I struck lucky this morning and found a similarly holiday-challenged mother gagging for company and a break in the constant pressure to morph into a Butlins Redcoat, and together we decided to mount an assault on the Princess Diana playground in Kensington Gardens. It's really not far from us, but we don't go that often. If you read the following list of indespensible items I suggest you pack for this expedition, you might work out why...
Satellite tracking devices for your childrens' shoes. This is a fairly sizeable playground and part of it's charm for the kids is that it's divided up into different sections that they can - gasp - get lost in. All very well for the kids, but panic-inducing for most London-based mums of kids of, oh around 18 and under.
Pulse monitor for you to measure how fast your heart is beating when said children disappear from view for at least 5 minutes. Of course you're going to find them again - probably 30 seconds after you realise you can't see them - but you might as well be able to calculate the amount of calories burned during your panic session. Which will then help to justify the...
...change you spend on the cappucino / hot chocolate / sticky bun you purchase from the handily sited cafe at the entrance, and which you can enjoy whilst blissfully ignoring the jealous glances from the skinny blondes in their Uggs and 7 jeans who are sticking to their fresh-air and wheat grass diet.

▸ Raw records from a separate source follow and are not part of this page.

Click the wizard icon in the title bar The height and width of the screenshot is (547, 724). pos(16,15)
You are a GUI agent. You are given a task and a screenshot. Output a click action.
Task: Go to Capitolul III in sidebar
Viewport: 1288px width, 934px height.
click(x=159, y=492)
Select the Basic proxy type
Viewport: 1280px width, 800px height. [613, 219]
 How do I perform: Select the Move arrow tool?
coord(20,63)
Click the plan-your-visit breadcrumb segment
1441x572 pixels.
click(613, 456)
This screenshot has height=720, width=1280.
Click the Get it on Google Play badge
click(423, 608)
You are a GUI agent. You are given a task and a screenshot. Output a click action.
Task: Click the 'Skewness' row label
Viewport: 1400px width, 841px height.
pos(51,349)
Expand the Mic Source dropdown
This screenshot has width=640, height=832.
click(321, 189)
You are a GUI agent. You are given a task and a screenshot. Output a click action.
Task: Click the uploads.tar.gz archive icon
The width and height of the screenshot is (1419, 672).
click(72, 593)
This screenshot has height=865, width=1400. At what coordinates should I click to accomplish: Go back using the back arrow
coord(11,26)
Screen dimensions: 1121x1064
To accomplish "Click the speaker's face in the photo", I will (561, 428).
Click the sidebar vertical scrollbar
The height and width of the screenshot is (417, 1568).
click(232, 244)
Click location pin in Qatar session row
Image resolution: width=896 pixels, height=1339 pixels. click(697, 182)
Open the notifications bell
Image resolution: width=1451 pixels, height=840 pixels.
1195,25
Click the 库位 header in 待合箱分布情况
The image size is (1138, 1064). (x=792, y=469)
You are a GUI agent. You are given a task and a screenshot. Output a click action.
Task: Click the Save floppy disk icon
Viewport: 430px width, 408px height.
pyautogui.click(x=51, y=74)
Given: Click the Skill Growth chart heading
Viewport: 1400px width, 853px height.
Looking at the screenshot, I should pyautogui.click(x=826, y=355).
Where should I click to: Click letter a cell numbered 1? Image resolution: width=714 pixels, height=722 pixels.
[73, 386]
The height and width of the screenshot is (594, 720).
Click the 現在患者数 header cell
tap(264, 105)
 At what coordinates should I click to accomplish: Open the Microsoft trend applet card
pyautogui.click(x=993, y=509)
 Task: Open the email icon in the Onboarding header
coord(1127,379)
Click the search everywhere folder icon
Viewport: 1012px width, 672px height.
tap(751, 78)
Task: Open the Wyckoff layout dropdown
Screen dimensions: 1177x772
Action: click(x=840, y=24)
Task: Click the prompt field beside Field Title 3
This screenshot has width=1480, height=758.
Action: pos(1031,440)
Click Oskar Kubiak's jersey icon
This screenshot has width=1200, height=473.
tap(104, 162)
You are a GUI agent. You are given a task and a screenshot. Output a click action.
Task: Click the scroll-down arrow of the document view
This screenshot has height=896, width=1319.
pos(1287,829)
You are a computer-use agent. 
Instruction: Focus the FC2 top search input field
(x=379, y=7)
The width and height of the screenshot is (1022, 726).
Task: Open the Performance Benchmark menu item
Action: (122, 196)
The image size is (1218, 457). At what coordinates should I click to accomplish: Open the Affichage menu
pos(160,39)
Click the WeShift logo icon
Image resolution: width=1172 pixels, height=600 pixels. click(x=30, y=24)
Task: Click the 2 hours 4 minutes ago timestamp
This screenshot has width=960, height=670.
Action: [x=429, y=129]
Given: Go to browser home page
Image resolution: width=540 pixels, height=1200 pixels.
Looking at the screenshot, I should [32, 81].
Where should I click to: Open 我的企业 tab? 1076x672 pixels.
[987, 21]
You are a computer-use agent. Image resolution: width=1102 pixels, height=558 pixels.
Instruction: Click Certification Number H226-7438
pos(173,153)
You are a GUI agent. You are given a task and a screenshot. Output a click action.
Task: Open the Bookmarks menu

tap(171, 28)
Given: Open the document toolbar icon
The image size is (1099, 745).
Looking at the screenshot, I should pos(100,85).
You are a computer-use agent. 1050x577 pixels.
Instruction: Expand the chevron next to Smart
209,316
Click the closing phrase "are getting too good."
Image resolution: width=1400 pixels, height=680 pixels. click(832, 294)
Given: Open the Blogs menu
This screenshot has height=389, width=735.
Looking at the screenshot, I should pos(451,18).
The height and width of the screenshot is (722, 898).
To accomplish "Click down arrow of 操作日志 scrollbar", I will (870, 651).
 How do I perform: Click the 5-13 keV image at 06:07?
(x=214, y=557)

A selection of phrase books in a variety of languages to help you communicate with the children of different nationalities you will encounter. If you must limit yourself to just a few, I suggest the following:
- French - main phrase required; please stop pushing / ignoring / being rude to my child
- Italian - main phrase required; No, my son does not want to dress up in your spotty sunglasses and matching hat
- Russian - main phrase required; I know you like to steer the pirate ship / using my child's bucket and spade but you've been doing that for half an hour now and sharing is always a good idea
However, you can ignore this post; its just Control Freak Mummy speaking. The Boys loved the playground, and as ever came home two hours later hungry enough to eat their lunch without complaint. It's free. It's outside. And they sell Green & Black's hot chocolate in the cafe. And you can't ask much more from a trip out, can you really?